Plausible nonsense, the AI numbers most owners miss

Plausible nonsense, the AI numbers problem most owners cannot see

May 11, 2026

TL;DR

Plausible-nonsense AI numbers have the right magnitude, precision and shape for their context, but no traceable source. They show up in cash-flow forecasts, market-sizing estimates, headcount benchmarks and performance metrics. Three portable tests catch the bulk of them, precision-mismatch, source-traceability, and a magnitude check against an unrelated reference. A simple rule on checking intensity, spot-check, sample-check, or recompute, lets small firms deploy verification capacity where stakes warrant it.

Key takeaways

- Plausible-nonsense AI numbers have the right magnitude and precision for the context but no auditable source, the failure that travels into board packs and funding applications without being caught. - The mechanism is statistical, large language models generate figures probabilistically to fit the learned shape of their domain, including its precision conventions, which is what makes a generated figure feel as solid as an extracted one. - The precision-mismatch test asks whether the decimal precision of an AI number exceeds the precision actually present in its inputs, a £47.3m market-sizing estimate from a rough population figure and an adoption rate is signalling false certainty. - The source-traceability test asks whether each significant figure in an AI output can be annotated with a specific origin, payroll system, signed contracts, vendor price list, or "best estimate of renewal rate", figures without a source category are candidates for verification. - The magnitude-reference test cross-checks an AI figure against two or three independent reference points, an AI operations-cost estimate is credible only if it sits inside the range that comparable-sized firms actually report.

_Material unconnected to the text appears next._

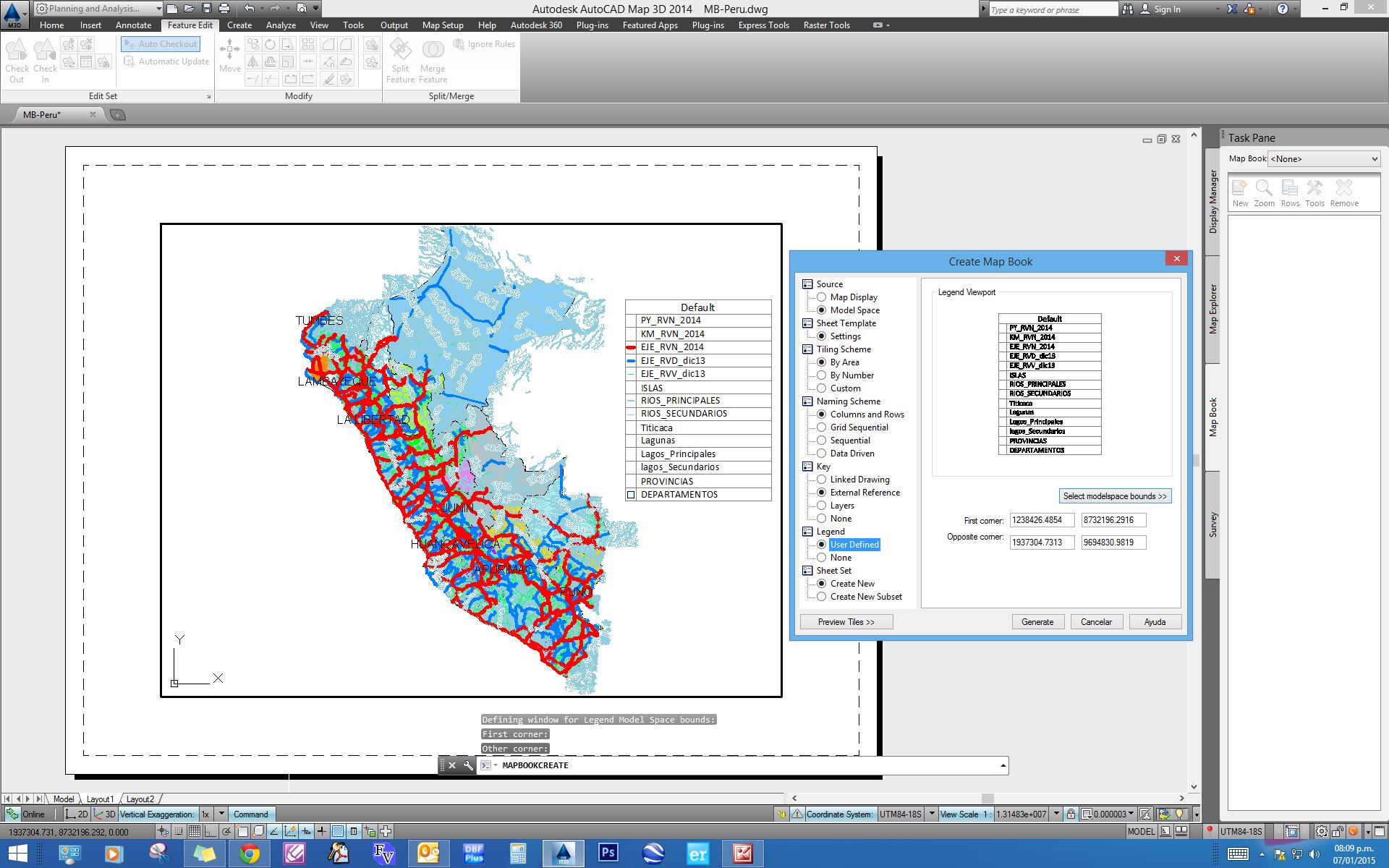Switch to the Layout2 tab
Image resolution: width=1389 pixels, height=868 pixels.
point(141,799)

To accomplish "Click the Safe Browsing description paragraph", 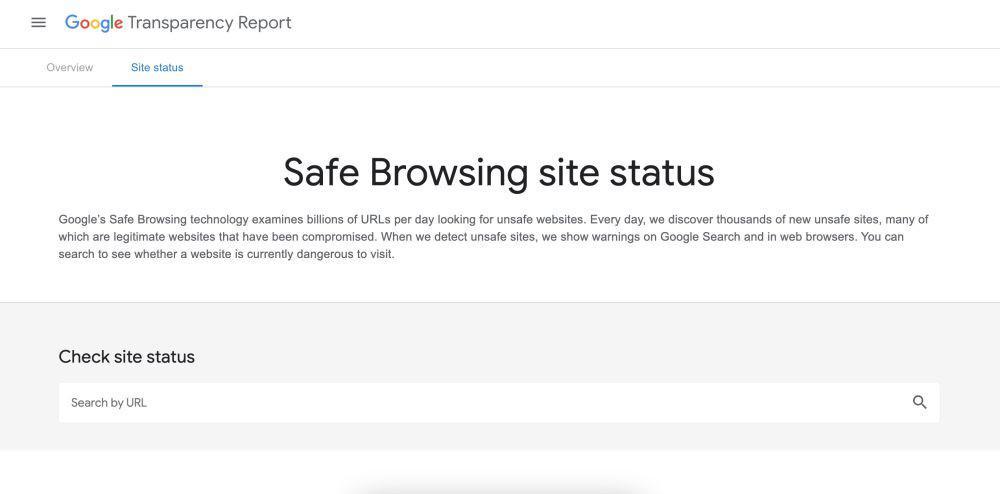I will tap(494, 236).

The cash-flow projection in the board pack looked completely reasonable. Twelve months across the top, opening and closing balances down the side, expense categories at the right magnitude for a thirty-person services firm, every line rounded to the nearest thousand. The finance lead spotted the problem on the second read. A £40,000 line item for “professional fees, regulatory” did not match anything on the books, did not match the signed-contract pipeline, and did not survive a single phone call to the partner who handles compliance. The AI tool that generated the projection had built a number that fit the shape of the document, not a number extracted from the firm’s actual data.

That is the failure mode this post is about. The AI did not produce a wildly wrong figure that announced itself. It produced a credible one, with the right magnitude, the right precision, and the right shape for the surrounding context. The owner who can tell a generated number from a verified one has an evaluation discipline. The owner who cannot is making decisions on figures they cannot defend if anyone challenges them.

What does plausible nonsense actually look like?

A number with the right shape and no traceable source. A twelve-month cash-flow forecast where every line is rounded to the nearest thousand, every monthly opening matches the prior closing, every cost category sits at a sensible level, and a particular £40,000 figure cannot be traced to any contract, ledger, or documented assumption. The figure is wrong in the way that survives a first read.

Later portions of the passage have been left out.